Сергей Васильевич понял намек друга и вновь озадачил своей откровенностью:
— А что ты имеешь в виду? У всех людей, всей вселенной, всегда и везде есть только три сорта дел: сердечные, денежные и служебные, причем каждый из этих сортов занимает попеременно всего человека. Впрочем, вариантов тут много, всех не перескажешь. Утвердительно можно сказать лишь одно, что когда человека занимают в одно и то же время два сорта дел из вышепоименованных, то один из этих сортов не может быть сердечным делом, потому что эти дела всем другим делам только мешают. Вся прекрасная половина рода человеческого занимается всю свою жизнь тем сортом дел, который не терпит вмешательства чего-нибудь постороннего.
— Ну и что все три сорта дел твоих… — начал неуверенно Шаляпин, сбитый с толку агрессивным настроением друга.
— Да, все три сорта этих дел моих идут очень плохо…
— Даже сердечные? — вмешалась в их разговор Иола Игнатьевна.
— Эти дела в самом худшем положении… Но сейчас меня волнуют больше дела второго сорта. Я только и думаю о том, как бы получить и где бы достать. И реже — как бы отдать…
— О Сергей! Мне это знакомо… Но ты ведь собираешься в Ялту, а потом с нами за границу… Как у тебя с презренным…
— С презренным металлом вроде бы отношения налаживаются.
— Что? В Лондоне заработал?
— Да что ты! Хоть дорогу оправдал… Выступал лишь в одном отделении одного концерта филармонического общества, а второе отделение концерта шло под управлением Маккензи… А ругань поднялась там какая… Сорок две газеты, вырезки из которых я получил, подняли такой, оказывается, гвалт вокруг моего «Утеса» на слова Лермонтова. И слова-то нелепые, и музыка нехорошая.

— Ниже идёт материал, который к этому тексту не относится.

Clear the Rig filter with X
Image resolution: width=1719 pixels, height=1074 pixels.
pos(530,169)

— Ну а конкретно, в чем они тебя обвиняют?
— Конкретно? Припоминаю, в одной из газет было написано такое вот рассуждение: «…Как и следовало ожидать, принимая во внимание национальность автора, туман изображен в музыке как настоящее кораблекрушение, слезы покинутого Утеса переданы ужасным громом…» Ты не представляешь, до каких глупостей там могут договориться критики.
— Вот я и боюсь критиков в Милане. Понапишут такого, что сам черт не разберет, а мне нанесут урон.

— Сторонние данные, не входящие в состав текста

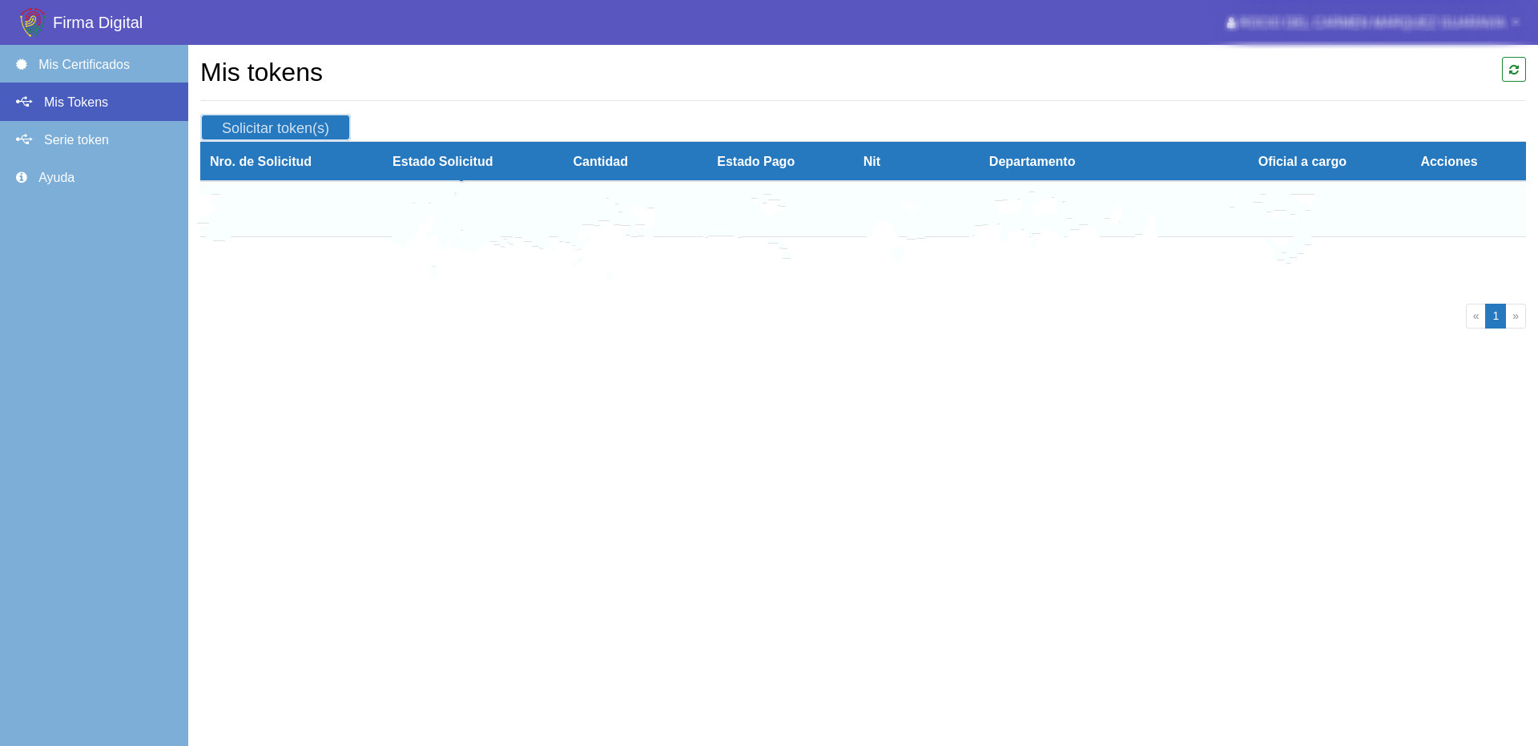Click the Cantidad column header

— За тебя я спокоен. Но работать, конечно, нужно всерьез. Как хочется работать, но после слов Льва Николаевича во мне словно все замерзло, не чувствовал ни одной ноты… Если бы не доктор Даль, то не знаю, что бы сейчас со мной стало. Поверь, был на грани…
— Самоубийства? — испугался Шаляпин.
— Нет, конечно, но мне казалось, что я схожу с ума… Так все сошлось: моя любимая вышла замуж, а перед свадьбой сожгла все мои письма, чудовищное безденежье, а тут еще один удар, кому нужна моя музыка… И если бы не доктор Даль… Ты знаешь, он вроде бы и не лечил меня, а просто говорил со мной о моей музыке, о пользе этой музыки… Он говорил какие-то хорошие слова, а я в это время сидел в кресле, в котором сиживал при его прадеде Александр Сергеевич Пушкин… А потом доктор звал свою сестру-консерваторку, и они играли. И ты знаешь, я снова почувствовал себя здоровым, нужным людям и что-то уже слышу в себе, какие-то рождаются звуки… Чувствую, что будет Второй концерт для фортепиано с оркестром… Вот поеду в Ялту, княжна Ливен обещала мне там полные условия, а главное — покой.

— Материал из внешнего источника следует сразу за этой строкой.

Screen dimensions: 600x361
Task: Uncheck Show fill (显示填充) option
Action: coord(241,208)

— Туда и Чехов уехал, — вроде с сожалением сказал Шаляпин.
— Там уже много знакомых собралось, но я-то мечтаю об одиночестве: так хочется работать…
— А когда ж ты собираешься в Италию, к нам? И как ты поедешь? Может, с нами?
— Нет, я думаю побывать в Константинополе, а через Пирей и Афины в Геную, на вашу дачу. Вот как я размечтался, Федор. С размахом, денег занял у Зилоти, он сам предложил…
— А мы поедем через Вену и Милан.
— Я напишу тебе, Федор.
Рахманинов ушел, а Шаляпины долго еще говорили о нем.
Из писем Рахманинова к друзьям можно кое-что узнать о его пребывании в Италии.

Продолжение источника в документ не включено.